YouTube Background Music Mixing: Volume Levels and Transition Guide
Background music should be 18-20dB below voice. Here is the mixing guide covering LUFS, EQ, ducking, and licensing for YouTube.
Background music sets the mood of your video — but only if viewers cannot consciously hear it. The moment music competes with your voice for attention, it becomes a distraction that damages comprehension, retention, and watch time. The W3C accessibility guideline recommends non-speech sounds at least 20 dB lower than speech, and the BBC production standard follows the same principle. Viewers never complain about background music being too quiet, but they will click away the instant music masks dialogue.
This guide covers the specific volume levels, LUFS loudness standards, EQ techniques for voice clarity, ducking workflows in every major editor, music genre selection by video type, and licensing options — everything you need to produce clean, professional audio on YouTube.

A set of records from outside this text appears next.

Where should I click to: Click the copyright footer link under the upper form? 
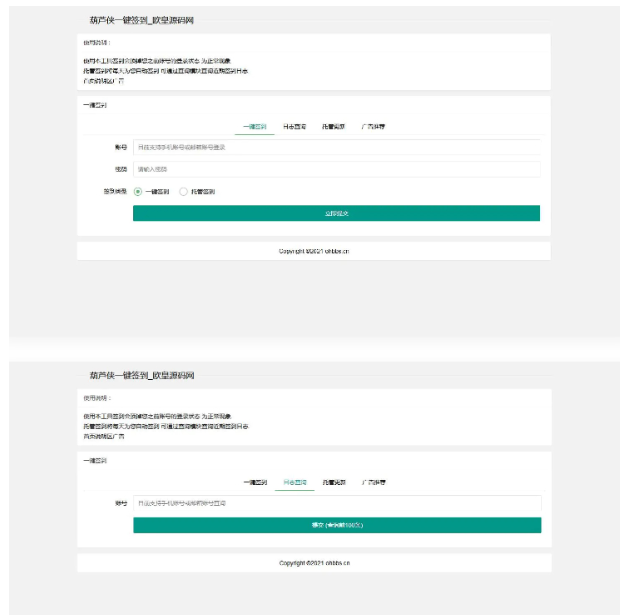click(x=314, y=252)
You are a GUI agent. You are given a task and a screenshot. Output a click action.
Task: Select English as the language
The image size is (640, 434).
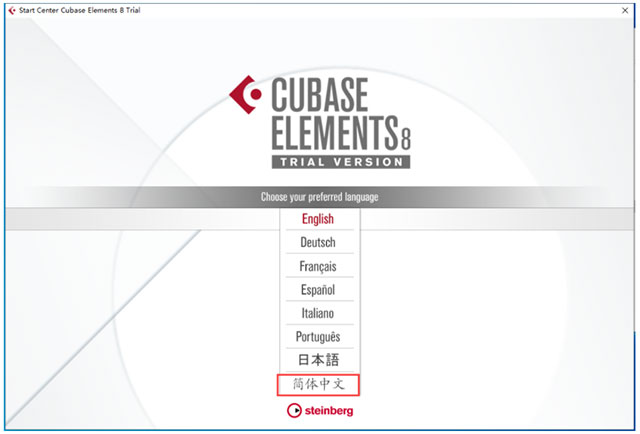(318, 219)
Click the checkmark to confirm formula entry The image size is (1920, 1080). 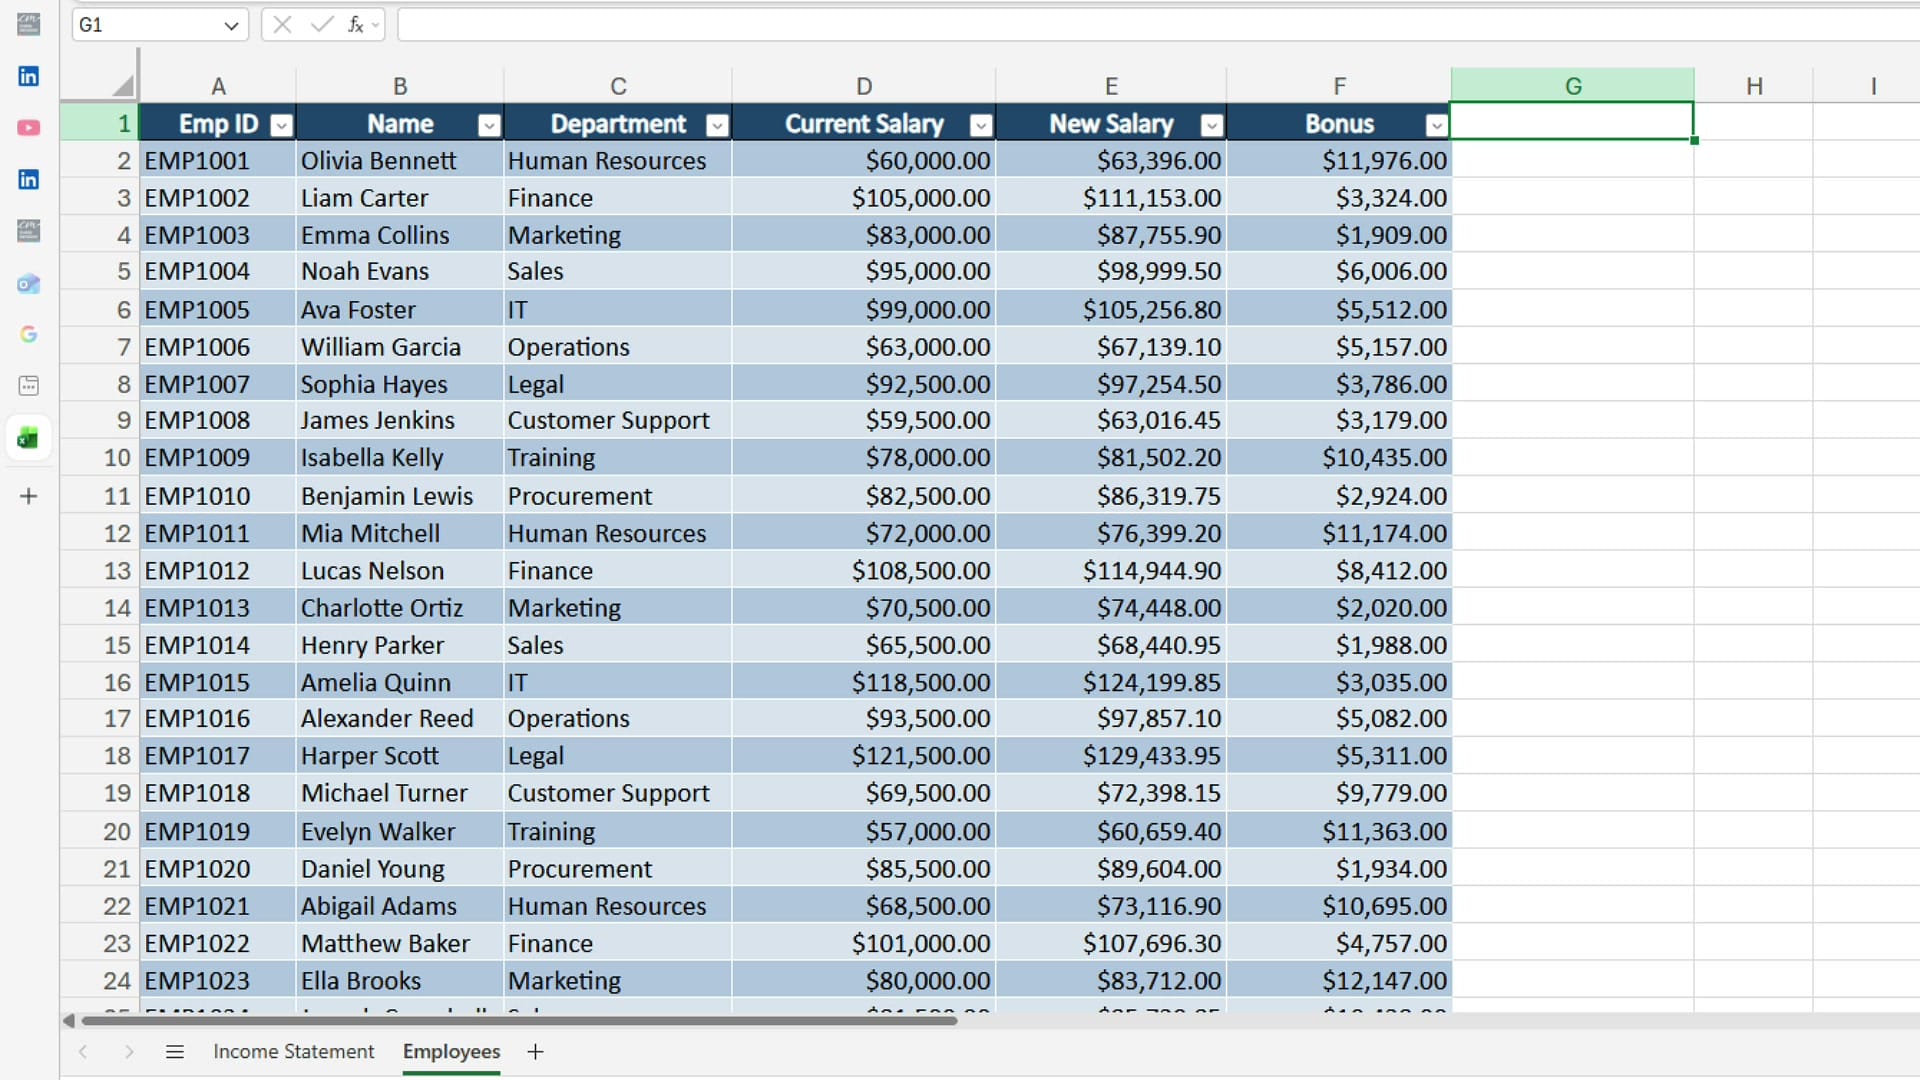click(x=320, y=25)
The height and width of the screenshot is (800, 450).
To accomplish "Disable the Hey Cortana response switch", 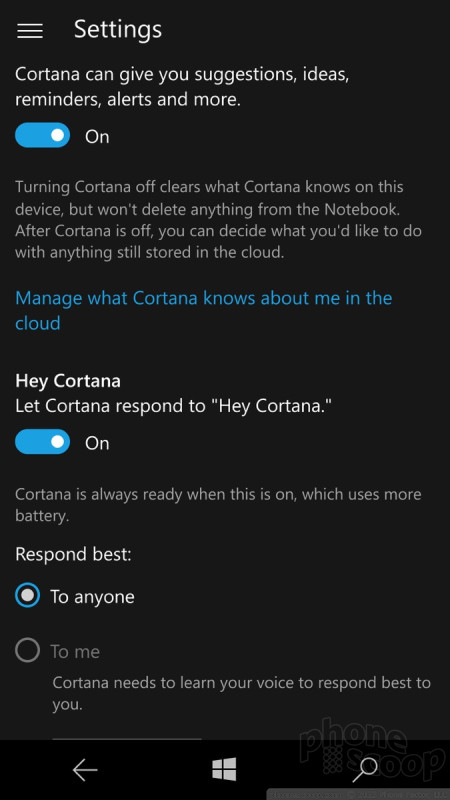I will pos(42,442).
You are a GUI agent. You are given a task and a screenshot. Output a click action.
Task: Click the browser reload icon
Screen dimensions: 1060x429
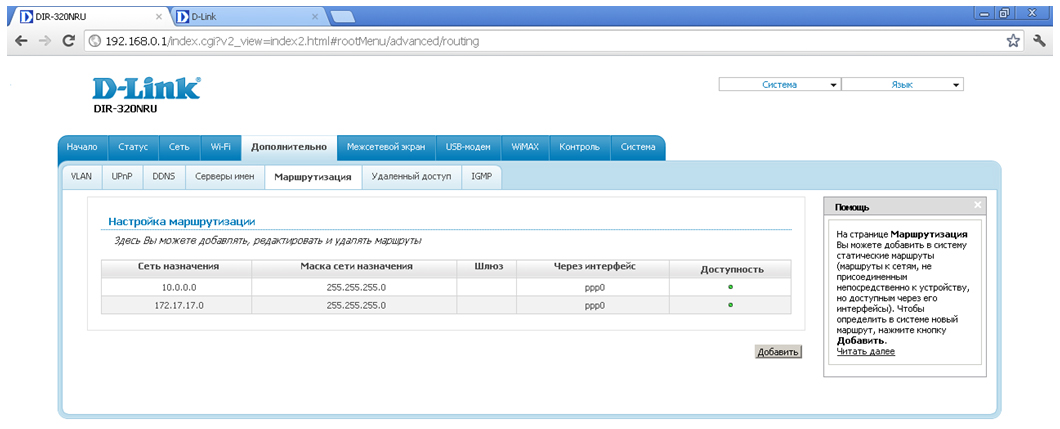(68, 41)
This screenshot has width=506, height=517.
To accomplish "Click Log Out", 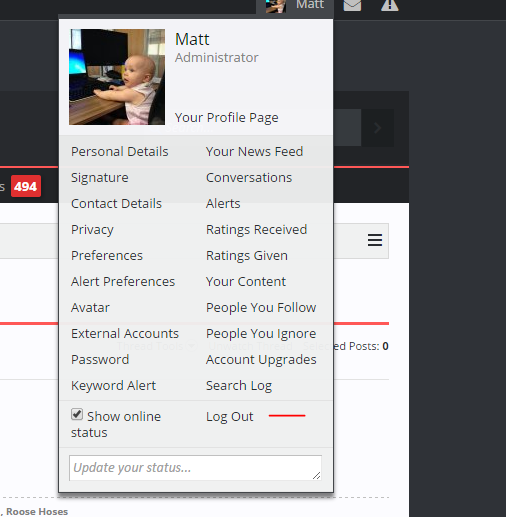I will coord(230,417).
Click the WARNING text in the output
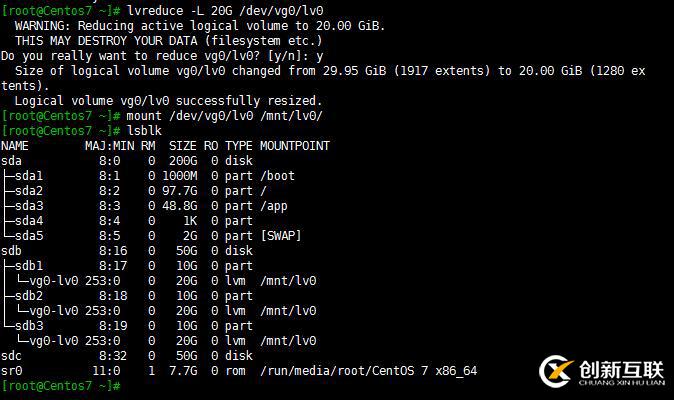Screen dimensions: 674x400 coord(46,25)
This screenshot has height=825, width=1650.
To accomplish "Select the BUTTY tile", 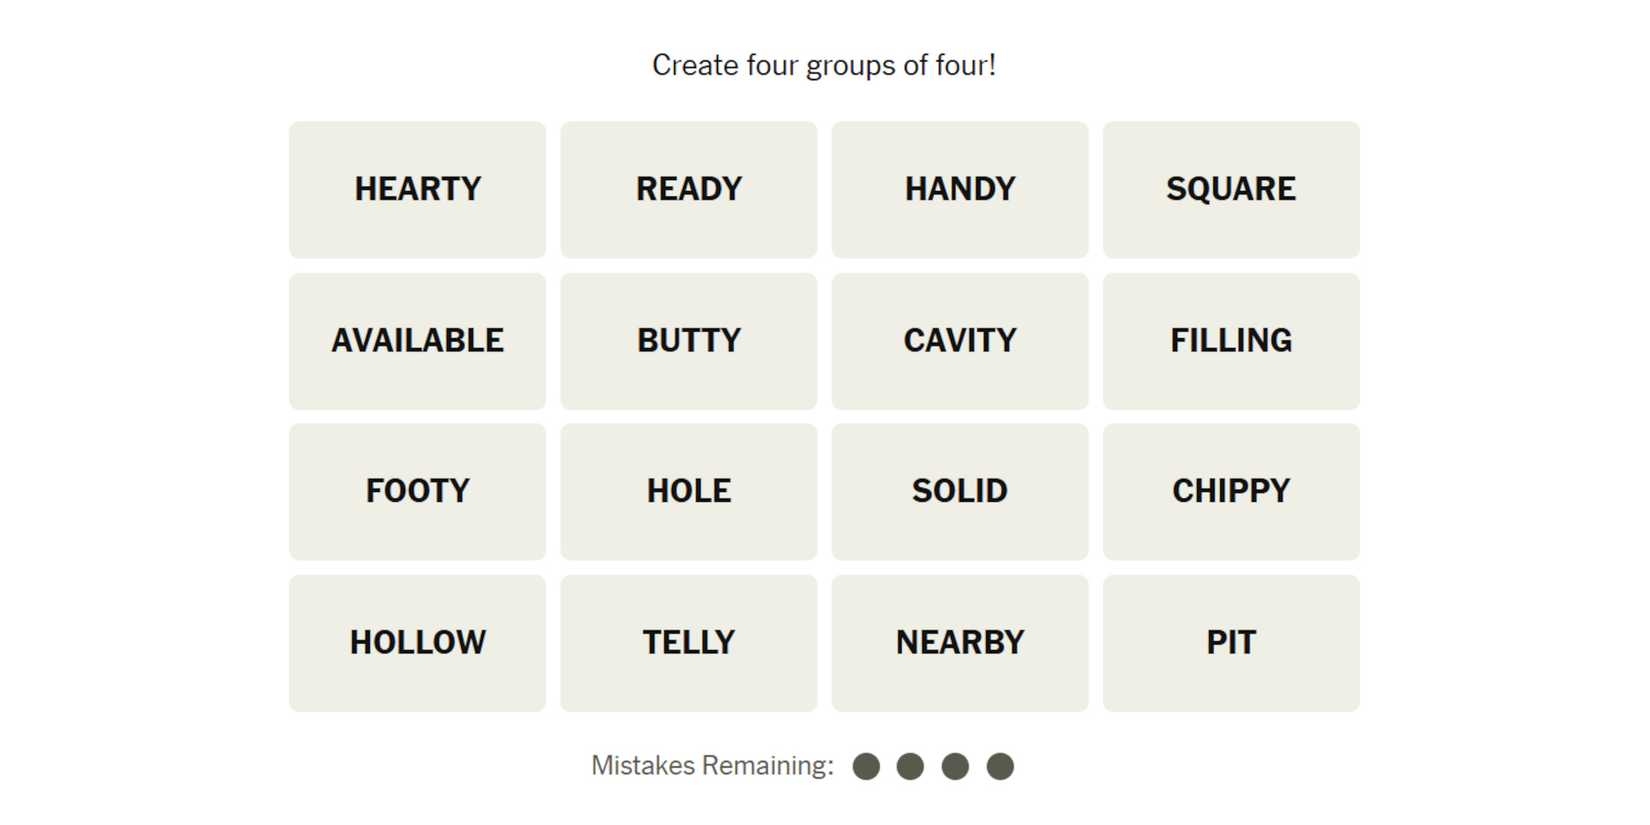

For music licensing libraries, see our royalty-free music guide. For microphone selection, see our microphone guide.
The Volume Rule
Voice vs. Music Levels
| Audio Element | Recommended Level | Notes |
|---|---|---|
| Voice (primary) | -6 to -3 dBFS peak, -12 dBFS average | The dominant audio element — everything else is mixed relative to voice |
| Music during speech | -24 to -18 dB below voice (-25 to -30 dBFS absolute) | Barely audible — felt, not consciously heard |
| Music during non-speech | -12 to -6 dBFS | Can be louder during B-roll, transitions, and pauses |
| Sound effects | -14 to -20 dBFS | Short bursts only — should not linger or accumulate |
Epidemic Sound's production guide recommends music at -30 to -35 dBFS during dialogue — even quieter than the general -24 to -18 rule. This is because music with vocals or heavy bass content competes more aggressively with speech frequencies than ambient instrumental tracks.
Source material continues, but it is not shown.